Set exercise A:
Using the Babel authentication key discussion, answer each question:
(i) Which RFC was the existing OSPF code in the Bird implementation designed according to?
(ii) Which RFC updated RFC 5709 and kept the L boundary?
(iii) How did the Bird GUI treat the input sequence of characters for the key?

Ben Kaduk is pushing back on this. I've included our conversation, at the bottom. 4 "> > > >" or  a single ">" precede my comments and nothing, 2 "> >", or 5 "> > > > >" precede Ben's. But to summarize the comment that concerns me most, he says the restriction on keys for HMAC-based algorithms to be less than the block size will not be short enough to avoid the problem we saw with the Bird implementation using OSPF code (which calculates the cryptographic key for long "Authentication Key" per OSPF RFC 5709 and not HMAC RFC 2104).

Here is that specific part of the conversation:
-------------------------------------
> The Bird (language) implementation of Babel used existing code for OSPF. That code was designed according to RFC 5709, which will hash any "Authentication Key" (K) longer than the length of the hash (L) to create a cryptographic key (Ko) that is exactly L octets long.
> 
> What RFC 5709 describes is different than what RFC 2104 (HMAC) describes. RFC 2104 says to create a hash of the authentication key (K) if it is longer than the block size of the hashing algorithm (B). For SHA-256, B != L. Therefore, using RFC 5709 will get a different value for the cryptographic key than RFC 2104, for authentication key length between L and B. This difference was noted in RFC5709 errata. RFC 7166 updated RFC 6506 wrt this. But RFC 7166 didn't update RFC 5709.  RFC 7474 updated RFC 5709 and kept the L boundary. We looked at the Bird library code which does indeed do the calculation according to RFC 5709. Fortunately, there is great consistency among the various RFCs around zero-padding short authentication keys.
> 
> Furthermore, the Bird implementation allowed the key to be provided via a GUI that treated the input sequence of characters as ASCII. This was, again, from code that already existed for OSPF. But note there is no requirement in any RFC for support of an authentication key entered in ASCII format.

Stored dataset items
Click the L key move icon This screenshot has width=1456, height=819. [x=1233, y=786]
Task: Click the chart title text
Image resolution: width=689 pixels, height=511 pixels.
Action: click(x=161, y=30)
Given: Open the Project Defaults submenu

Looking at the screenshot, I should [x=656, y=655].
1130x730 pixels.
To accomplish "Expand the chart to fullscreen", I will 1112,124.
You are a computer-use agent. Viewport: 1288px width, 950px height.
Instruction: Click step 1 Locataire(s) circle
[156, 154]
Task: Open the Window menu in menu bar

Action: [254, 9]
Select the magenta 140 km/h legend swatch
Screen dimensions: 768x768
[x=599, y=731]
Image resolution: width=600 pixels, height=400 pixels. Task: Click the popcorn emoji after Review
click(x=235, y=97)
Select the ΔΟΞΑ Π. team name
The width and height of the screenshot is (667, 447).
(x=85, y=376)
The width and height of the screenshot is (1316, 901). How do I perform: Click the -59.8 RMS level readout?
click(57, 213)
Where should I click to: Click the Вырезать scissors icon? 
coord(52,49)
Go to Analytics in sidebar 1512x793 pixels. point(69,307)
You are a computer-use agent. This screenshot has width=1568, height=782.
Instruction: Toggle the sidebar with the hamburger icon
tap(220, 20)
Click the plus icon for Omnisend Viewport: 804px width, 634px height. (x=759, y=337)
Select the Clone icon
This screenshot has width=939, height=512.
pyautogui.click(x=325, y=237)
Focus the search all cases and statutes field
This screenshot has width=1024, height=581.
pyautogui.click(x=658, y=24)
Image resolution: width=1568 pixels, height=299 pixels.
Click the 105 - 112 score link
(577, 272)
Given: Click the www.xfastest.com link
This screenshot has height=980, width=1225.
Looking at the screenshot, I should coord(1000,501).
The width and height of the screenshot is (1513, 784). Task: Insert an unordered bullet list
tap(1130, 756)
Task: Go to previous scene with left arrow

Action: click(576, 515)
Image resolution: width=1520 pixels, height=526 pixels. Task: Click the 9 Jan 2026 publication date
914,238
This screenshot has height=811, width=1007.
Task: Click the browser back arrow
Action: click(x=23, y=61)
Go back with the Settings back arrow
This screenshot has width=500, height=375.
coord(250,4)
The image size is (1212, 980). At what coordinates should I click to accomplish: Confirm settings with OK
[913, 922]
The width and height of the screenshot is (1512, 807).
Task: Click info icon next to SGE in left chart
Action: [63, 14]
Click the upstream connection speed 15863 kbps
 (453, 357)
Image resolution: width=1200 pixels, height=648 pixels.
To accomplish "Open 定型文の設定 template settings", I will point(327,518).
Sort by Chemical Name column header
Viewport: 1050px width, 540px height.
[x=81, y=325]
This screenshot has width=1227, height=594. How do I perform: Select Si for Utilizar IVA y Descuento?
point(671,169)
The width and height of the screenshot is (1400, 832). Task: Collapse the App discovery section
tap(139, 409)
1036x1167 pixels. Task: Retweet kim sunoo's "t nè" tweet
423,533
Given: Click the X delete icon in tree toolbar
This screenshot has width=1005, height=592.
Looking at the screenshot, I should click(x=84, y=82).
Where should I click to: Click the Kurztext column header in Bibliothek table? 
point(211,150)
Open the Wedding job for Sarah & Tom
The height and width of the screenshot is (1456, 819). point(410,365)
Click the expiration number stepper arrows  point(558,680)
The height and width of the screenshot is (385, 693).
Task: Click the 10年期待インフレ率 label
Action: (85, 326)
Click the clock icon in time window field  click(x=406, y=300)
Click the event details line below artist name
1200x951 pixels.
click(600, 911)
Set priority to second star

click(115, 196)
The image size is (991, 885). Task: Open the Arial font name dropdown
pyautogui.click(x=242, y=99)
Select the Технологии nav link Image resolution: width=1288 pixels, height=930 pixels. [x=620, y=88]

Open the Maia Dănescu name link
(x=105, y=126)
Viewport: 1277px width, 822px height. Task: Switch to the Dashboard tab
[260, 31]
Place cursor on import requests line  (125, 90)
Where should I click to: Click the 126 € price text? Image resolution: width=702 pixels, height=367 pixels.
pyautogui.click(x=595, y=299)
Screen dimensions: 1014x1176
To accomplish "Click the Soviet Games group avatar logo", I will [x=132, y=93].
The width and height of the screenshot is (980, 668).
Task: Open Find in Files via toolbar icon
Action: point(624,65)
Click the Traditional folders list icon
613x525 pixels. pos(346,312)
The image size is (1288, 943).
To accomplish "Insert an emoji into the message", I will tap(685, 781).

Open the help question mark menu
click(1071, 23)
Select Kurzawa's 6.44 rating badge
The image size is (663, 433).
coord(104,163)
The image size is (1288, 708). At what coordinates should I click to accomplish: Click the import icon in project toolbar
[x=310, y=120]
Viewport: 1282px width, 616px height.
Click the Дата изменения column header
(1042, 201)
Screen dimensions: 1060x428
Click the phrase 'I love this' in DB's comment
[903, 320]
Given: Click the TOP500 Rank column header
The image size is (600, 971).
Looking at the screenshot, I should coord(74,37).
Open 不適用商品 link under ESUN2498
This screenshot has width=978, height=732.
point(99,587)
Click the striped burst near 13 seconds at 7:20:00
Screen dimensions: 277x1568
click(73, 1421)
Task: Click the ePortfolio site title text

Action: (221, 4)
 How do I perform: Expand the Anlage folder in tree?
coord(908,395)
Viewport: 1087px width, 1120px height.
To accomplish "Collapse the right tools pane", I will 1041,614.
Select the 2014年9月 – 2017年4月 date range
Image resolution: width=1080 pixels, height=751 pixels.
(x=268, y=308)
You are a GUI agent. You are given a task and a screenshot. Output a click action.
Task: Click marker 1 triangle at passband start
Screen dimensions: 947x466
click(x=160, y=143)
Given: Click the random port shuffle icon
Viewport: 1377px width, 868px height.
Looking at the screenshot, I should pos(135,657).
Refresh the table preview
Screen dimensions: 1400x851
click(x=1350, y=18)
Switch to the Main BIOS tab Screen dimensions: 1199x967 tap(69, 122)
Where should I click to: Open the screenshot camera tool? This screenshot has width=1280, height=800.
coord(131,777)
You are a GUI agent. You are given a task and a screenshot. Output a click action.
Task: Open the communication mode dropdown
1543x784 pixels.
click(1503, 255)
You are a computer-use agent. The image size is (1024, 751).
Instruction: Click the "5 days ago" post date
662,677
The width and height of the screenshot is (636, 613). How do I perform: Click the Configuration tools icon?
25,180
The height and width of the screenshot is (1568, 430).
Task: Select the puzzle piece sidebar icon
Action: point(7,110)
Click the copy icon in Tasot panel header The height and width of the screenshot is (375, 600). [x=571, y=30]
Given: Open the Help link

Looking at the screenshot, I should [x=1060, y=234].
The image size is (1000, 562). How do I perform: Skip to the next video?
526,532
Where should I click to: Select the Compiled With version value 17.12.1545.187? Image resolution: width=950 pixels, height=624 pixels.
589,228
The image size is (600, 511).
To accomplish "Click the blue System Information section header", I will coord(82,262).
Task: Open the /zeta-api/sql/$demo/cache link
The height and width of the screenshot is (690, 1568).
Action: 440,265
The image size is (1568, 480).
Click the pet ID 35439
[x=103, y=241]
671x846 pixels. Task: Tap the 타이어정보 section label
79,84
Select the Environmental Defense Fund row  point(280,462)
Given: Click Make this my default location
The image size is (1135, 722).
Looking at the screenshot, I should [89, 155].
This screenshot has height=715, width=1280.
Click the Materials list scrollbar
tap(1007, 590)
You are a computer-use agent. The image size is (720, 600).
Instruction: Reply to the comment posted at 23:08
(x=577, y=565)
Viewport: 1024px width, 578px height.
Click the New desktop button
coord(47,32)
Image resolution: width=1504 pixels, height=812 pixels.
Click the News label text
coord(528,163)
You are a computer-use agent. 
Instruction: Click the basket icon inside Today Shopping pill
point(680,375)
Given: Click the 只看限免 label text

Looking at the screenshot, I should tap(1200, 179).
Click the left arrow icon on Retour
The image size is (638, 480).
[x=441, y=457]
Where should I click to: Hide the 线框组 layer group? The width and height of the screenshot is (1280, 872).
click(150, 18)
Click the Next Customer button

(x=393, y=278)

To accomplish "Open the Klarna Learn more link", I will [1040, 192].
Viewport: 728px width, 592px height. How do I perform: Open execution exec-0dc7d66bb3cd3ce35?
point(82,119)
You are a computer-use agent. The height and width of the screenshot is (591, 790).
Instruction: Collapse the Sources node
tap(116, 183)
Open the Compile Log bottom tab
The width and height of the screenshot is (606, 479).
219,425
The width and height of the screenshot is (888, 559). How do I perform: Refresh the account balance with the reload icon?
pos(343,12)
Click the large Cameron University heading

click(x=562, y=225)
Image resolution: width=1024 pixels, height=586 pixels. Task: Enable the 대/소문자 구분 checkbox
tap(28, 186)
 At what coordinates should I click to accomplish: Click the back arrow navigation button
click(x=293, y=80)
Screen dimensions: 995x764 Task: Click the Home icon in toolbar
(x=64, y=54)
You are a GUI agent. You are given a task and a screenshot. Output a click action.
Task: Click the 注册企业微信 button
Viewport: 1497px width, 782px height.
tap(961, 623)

Set exercise B: Rewrite the records from their start through the line containing "Action: click(x=161, y=30)", both ends included, with requests kept. Multiply every coordinate in the answers by 2.15 and round to whole numbers, with halves rounded up. Return only those lines.

Response A:
(i) RFC 5709
(ii) RFC 7474
(iii) As ASCII

Response B:
Click the L key move icon This screenshot has width=1456, height=819. [x=2651, y=1690]
Task: Click the chart title text
Image resolution: width=689 pixels, height=511 pixels.
Action: click(x=346, y=65)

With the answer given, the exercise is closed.